Chardonnay? Buy Australian! (Decanter)
The BBC documentary that ran on the ABC last night charted the rise and fall of Australian wine in the UK from the early days, when it was known as Chateau Chunder from Down Under. If you missed it, you can watch it here on your computer http://www.abc.net.au/iview/#/program/27837
It’s a fascinating and thought-provoking story, and here are a few of my thoughts to fill in some of the blanks.
Blessed by Diversity
Ours is a country of extremes. We have more terroirs and climates than France and Italy together, yet we have fewer grape varieties, and fewer wine styles. Perhaps that is so because our winemakers all learned their craft in the same few places, and our wine judges and wine writers did as well. It may be a broad church, but the hymns are few and sound much the same.
That's changed in the naughties, a change driven by a new generation of winemakers with stubborn heads on young shoulders. The fancy winemaking of the nineties gave way to a sharper focus on terroir, the place and environment a wine comes from. Individual wines that reflect their origins are made with the minimum of handling and technical trickery, they said. Winemaking starts in the vineyard, in the vines and the soil.
Cursed by corporate greed
Today, Australia makes a range of bargain wines of real quality and character in regional wineries that crush 5,000 to 25,000 tons a year. Higher up the quality scale, some of our wines rival the best the French have to offer – from Kooyong, Bindi and Giaconda to Grosset, Cullen and Leeuwin Estate. Meanwhile, the Ives St. Laurent end of the market for luxury goods is well catered for by Penfolds, Henschke, Torbreck and Parawa Estate, at $500 and even $1000 a bottle.

### SET EXERCISE A
Summarize the post on Australian wine in two sentences.
### SET EXERCISE B
Which wineries does the post on Australian wine name as rivaling the best the French have to offer?
### SET EXERCISE C
According to the post on Australian wine, how many tons a year do the regional wineries making bargain wines crush?
Answer from the text alone, without outside knowledge.

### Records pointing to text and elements

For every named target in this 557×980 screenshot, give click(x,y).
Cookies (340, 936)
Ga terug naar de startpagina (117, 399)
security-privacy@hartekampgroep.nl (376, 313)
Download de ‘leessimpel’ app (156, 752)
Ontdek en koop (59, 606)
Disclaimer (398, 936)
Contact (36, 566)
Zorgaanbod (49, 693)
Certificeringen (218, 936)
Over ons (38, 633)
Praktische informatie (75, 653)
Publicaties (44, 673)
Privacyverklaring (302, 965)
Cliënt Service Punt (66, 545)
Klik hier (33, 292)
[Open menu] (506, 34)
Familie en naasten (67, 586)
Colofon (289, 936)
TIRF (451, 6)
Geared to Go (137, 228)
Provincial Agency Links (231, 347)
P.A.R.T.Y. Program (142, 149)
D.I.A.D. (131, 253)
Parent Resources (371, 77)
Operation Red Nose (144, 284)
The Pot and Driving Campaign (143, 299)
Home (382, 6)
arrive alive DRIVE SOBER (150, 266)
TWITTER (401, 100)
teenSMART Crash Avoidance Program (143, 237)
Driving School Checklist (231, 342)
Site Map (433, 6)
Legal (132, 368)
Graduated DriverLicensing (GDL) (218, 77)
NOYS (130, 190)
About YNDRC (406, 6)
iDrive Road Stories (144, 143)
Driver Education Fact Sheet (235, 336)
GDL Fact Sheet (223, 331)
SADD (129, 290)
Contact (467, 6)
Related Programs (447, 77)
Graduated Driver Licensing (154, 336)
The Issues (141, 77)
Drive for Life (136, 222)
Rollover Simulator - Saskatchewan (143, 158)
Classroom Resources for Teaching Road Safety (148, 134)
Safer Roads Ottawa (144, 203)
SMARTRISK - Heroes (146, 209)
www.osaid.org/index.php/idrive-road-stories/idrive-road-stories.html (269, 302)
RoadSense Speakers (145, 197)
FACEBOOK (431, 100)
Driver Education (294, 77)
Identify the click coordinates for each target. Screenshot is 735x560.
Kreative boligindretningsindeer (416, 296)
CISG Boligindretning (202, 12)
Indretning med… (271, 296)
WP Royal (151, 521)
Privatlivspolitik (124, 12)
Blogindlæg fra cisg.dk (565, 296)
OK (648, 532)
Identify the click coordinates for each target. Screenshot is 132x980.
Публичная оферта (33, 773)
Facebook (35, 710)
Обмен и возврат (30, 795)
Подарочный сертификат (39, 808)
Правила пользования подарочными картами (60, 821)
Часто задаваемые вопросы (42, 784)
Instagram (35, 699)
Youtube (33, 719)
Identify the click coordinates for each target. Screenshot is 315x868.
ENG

### WRITTEN RESPONSE A
A BBC documentary shown on the ABC traced the rise and fall of Australian wine in the UK, and the post notes that Australia has more terroirs and climates than France and Italy together but fewer grape varieties and wine styles. In the naughties a new generation of winemakers moved from the fancy winemaking of the nineties to a sharper focus on terroir, and today Australia makes quality bargain wines as well as top wines that rival the best of France.

### WRITTEN RESPONSE B
Kooyong, Bindi, Giaconda, Grosset, Cullen, Leeuwin Estate

### WRITTEN RESPONSE C
5,000 to 25,000 tons a year